Passage to read:

[Start of section]

When empathy takes a back seat

As a reporter, the first thing to do is put your emotions aside. For me, it was difficult to follow this principle while reporting on the riots aftermath

LAST WEEK, the nation stood still as North East Delhi witnessed the worst riots to hit the capital since 1984. As a journalist, I was naturally assigned the task of writing about the aftermath of this gruesome violence that had hit the city. So, as the violence died down on February 28, we hit the streets of North East Delhi to witness what the carnage had brought about just 33 km from my place in Noida.

What I witnessed definitely shook me to the core. I saw buildings burnt down to the ground and shops destroyed. It was tough during these times not to be overwhelmed by emotions. When I went to a house in Khajuri Khas, I was greeted by its owner Mohammad Farooq. His face mirrored the hollow feeling he had inside. His house was completely gutted.

“My father worked at the Food Corporation of India for 30 years, and he saved penny by penny to build this house. He spent around Rs 50 lakh on it, thinking that now me and my brother will always have a roof over our head,” Farooq says standing in front of his burnt kitchen, tears rolling down his cheeks. At this point of time, I just wanted to hug him and console him saying everything will be fine. But I had to keep myself calm and neutral.

At one point, he aimed at a charred sewing machine, saying, “My wife planned to start her own tailoring business, and I had bought this for her. Usne bola tha ki hum ek saath ghar chalayenge (She said that we both would run the expenses of the family together).”

At this point of time in the dark room, filled with broken glass on the floor, I stood still for a moment, not knowing what question to ask him. For the first time in my reporting career, I was filled with sorrow, and was about to cry. But I am a journalist, and the first thing that I was taught was to always be neutral and always look at everything objectively. At this moment, I wish I did not have to do that.

The next day was even more difficult. I had to meet and talk to the family of those who lost their lives in these riots at the mortuary of the Guru Teg Bahadur hospital, and had to ask them questions. Previously also I interviewed the family of a deceased in the Karol Bagh hotel fire. But that was one family. Here it was more than that, obviously.

When I went there, I saw almost 10 families lined up, most of whom were looking for their missing family members, with the last hope of finding them ending in the mortuary. Just the thought of your finding your loved one, unexpectedly, in the cold of a mortuary sent shivers down my spine. So, I could very well imagine what they were going through. But the silenced and grief-stricken faces of the men and women I met there, the worried expression on their faces – made my time there really difficult. I wanted to solve all their problems, but obviously couldn’t.

[End of section]

Data below:

[Start of section]

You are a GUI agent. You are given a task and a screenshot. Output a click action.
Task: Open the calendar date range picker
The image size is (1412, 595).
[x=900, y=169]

[End of section]

Activities:
1. According to the riots account, about how much did Mohammad Farooq's father spend on the house?
2. Change the riots account's passage starting at "At this point of time in" and ending at "than that, obviously." so that "sorrow" becomes "grief".
Answer from the riots account alone.

Solutions:
1. Around Rs 50 lakh.

2.
At this point of time in the dark room, filled with broken glass on the floor, I stood still for a moment, not knowing what question to ask him. For the first time in my reporting career, I was filled with grief, and was about to cry. But I am a journalist, and the first thing that I was taught was to always be neutral and always look at everything objectively. At this moment, I wish I did not have to do that.

The next day was even more difficult. I had to meet and talk to the family of those who lost their lives in these riots at the mortuary of the Guru Teg Bahadur hospital, and had to ask them questions. Previously also I interviewed the family of a deceased in the Karol Bagh hotel fire. But that was one family. Here it was more than that, obviously.